Improved biomarker discovery through a plot twist in transcriptomic data analysis

BACKGROUND: Transcriptomic analysis is crucial for understanding the functional elements of the genome, with the classic method consisting of screening transcriptomics datasets for differentially expressed genes (DEGs). Additionally, since 2005, weighted gene co-expression network analysis (WGCNA) has emerged as a powerful method to explore relationships between genes. However, an approach combining both methods, i.e., filtering the transcriptome dataset by DEGs or other criteria, followed by WGCNA (DEGs + WGCNA), has become common. This is of concern because such approach can affect the resulting underlying architecture of the network under analysis and lead to wrong conclusions. Here, we explore a plot twist to transcriptome data analysis: applying WGCNA to exploit entire datasets without affecting the topology of the network, followed with the strength and relative simplicity of DEG analysis (WGCNA + DEGs).
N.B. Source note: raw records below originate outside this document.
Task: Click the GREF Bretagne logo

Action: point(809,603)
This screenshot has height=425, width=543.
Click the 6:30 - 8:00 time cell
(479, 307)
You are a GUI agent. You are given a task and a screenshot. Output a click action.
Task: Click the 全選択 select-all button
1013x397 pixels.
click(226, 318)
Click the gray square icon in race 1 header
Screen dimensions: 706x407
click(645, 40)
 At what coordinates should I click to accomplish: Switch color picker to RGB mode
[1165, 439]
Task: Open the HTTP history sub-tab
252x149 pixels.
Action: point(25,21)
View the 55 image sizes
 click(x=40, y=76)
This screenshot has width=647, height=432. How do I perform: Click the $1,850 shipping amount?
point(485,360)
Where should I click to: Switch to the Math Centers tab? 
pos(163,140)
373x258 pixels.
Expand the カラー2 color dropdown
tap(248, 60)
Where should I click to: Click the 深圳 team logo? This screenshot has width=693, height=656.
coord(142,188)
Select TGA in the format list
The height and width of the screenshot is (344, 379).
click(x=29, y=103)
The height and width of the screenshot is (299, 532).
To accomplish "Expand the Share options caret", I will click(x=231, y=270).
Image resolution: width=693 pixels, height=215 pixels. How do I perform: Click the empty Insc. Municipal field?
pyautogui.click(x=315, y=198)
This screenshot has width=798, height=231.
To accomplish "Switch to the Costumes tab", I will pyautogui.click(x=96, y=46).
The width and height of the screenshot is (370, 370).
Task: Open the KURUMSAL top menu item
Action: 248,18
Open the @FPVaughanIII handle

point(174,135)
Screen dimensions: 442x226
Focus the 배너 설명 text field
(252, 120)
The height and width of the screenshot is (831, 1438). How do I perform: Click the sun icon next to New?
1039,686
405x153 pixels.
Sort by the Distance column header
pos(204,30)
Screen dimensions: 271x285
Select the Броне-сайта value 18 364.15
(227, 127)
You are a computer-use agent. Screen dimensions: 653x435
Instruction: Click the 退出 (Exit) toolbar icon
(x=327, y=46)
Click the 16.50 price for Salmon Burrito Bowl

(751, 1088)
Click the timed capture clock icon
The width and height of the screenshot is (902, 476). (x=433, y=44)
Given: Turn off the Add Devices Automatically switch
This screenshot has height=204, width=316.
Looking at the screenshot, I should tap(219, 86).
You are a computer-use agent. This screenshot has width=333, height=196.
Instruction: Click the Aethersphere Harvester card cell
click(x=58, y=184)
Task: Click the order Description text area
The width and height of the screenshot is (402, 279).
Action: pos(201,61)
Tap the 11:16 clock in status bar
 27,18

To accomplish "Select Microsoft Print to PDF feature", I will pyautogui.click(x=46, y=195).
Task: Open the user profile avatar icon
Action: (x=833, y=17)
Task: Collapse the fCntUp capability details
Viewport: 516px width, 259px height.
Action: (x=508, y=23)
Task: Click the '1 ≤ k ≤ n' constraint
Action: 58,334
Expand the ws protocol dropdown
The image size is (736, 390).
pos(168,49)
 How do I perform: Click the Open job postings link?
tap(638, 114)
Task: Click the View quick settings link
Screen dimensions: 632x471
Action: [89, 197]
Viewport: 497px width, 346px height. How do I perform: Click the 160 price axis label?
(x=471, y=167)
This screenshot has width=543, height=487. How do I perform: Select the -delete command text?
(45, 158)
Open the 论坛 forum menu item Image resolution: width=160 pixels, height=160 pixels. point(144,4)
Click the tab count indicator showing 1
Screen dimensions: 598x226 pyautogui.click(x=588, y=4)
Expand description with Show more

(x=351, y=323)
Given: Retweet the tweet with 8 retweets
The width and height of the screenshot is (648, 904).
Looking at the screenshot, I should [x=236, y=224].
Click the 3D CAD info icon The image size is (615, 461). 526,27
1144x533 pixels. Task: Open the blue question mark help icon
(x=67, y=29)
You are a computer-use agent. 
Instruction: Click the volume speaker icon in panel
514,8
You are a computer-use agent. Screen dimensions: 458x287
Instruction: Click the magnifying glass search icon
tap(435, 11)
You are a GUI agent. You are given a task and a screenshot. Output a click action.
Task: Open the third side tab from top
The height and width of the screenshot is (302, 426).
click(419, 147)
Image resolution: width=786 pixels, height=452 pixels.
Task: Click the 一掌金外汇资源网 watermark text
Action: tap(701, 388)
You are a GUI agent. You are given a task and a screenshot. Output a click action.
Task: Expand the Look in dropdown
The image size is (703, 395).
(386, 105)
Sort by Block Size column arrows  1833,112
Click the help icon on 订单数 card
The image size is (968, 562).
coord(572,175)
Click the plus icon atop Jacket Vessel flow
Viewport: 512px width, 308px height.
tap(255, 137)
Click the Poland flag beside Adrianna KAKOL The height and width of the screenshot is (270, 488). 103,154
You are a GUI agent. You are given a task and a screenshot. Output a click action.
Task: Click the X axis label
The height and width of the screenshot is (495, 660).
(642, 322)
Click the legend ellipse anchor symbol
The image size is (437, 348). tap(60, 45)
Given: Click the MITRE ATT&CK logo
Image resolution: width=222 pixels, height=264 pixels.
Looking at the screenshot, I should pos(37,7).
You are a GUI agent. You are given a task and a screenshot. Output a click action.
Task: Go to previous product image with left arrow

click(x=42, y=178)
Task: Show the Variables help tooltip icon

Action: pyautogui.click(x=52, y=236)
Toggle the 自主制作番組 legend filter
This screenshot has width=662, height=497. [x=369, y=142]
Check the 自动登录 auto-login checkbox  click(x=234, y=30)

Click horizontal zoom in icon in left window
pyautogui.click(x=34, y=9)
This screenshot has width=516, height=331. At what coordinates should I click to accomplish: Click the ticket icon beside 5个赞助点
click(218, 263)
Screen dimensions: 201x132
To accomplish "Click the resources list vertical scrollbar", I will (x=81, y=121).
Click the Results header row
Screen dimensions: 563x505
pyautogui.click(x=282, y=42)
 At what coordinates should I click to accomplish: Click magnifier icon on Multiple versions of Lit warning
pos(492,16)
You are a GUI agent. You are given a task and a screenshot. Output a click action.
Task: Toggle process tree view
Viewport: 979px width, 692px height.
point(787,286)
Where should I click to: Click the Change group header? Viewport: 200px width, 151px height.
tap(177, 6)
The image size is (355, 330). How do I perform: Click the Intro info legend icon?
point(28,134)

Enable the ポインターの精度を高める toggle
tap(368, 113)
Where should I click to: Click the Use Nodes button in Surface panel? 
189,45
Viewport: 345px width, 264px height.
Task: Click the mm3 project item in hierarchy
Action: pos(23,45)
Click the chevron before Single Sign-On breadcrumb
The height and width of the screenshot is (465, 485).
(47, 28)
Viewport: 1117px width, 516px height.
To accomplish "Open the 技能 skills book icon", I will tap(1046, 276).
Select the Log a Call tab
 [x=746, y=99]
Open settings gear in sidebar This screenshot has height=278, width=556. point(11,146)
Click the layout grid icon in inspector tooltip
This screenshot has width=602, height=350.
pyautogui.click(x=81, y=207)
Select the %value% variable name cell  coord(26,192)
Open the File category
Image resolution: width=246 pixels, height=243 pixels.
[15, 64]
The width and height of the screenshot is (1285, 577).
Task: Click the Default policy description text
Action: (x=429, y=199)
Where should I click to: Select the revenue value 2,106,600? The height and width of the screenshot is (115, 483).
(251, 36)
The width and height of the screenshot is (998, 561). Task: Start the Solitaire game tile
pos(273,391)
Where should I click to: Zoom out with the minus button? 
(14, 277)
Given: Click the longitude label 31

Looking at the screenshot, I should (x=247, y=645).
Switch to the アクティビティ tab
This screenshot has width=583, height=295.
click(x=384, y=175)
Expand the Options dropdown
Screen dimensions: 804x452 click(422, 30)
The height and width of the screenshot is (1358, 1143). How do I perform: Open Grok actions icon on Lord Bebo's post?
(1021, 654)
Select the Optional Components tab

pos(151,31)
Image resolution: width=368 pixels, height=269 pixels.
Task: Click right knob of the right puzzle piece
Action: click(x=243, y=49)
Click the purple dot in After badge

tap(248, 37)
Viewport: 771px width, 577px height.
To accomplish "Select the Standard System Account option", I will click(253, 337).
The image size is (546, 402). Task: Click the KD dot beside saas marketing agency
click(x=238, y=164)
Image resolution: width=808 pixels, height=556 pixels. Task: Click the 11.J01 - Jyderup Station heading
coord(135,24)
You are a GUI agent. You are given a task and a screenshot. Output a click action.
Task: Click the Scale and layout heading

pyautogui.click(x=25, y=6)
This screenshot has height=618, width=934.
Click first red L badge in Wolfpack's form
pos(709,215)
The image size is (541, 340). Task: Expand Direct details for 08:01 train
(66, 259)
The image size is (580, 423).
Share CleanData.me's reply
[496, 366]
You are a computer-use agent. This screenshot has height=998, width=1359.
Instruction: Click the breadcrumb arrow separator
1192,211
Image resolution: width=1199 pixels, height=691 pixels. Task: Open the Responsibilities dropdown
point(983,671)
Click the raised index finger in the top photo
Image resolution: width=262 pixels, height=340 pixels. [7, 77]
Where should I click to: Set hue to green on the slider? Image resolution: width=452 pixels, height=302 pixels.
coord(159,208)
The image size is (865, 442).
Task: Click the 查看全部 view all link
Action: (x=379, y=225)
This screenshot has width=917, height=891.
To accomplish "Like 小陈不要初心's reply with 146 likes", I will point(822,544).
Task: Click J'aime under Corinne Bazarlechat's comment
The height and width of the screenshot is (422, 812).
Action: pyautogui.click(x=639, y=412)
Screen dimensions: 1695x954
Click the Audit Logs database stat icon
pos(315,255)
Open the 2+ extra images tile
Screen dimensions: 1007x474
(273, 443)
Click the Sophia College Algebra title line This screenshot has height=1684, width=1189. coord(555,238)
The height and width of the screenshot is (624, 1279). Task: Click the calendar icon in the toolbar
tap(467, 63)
We tested WGCNA + DEGs against DEGs + WGCNA to publicly available transcriptomics data in one of the most transcriptomically complex tissues and delicate processes: vertebrate gonads undergoing sex differentiation. We further validate the general applicability of our approach through analysis of datasets from three distinct model systems: European sea bass, mouse, and human. RESULTS: In all cases, WGCNA + DEGs clearly outperformed DEGs + WGCNA. First, the network model fit and node connectivity measures and other network statistics improved. The gene lists filtered by each method were different, the number of modules associated with the trait of interest and key genes retained increased, and GO terms of biological processes provided a more nuanced representation of the biological question under consideration. Lastly, WGCNA + DEGs facilitated biomarker discovery. CONCLUSIONS: We propose that building a co-expression network from an entire dataset, and only thereafter filtering by DEGs, should be the method to use in transcriptomic studies, regardless of biological system, species, or question being considered. SUPPLEMENTARY INFORMATION: The online version contains supplementary material available at 10.1186/s12915-022-01398-w.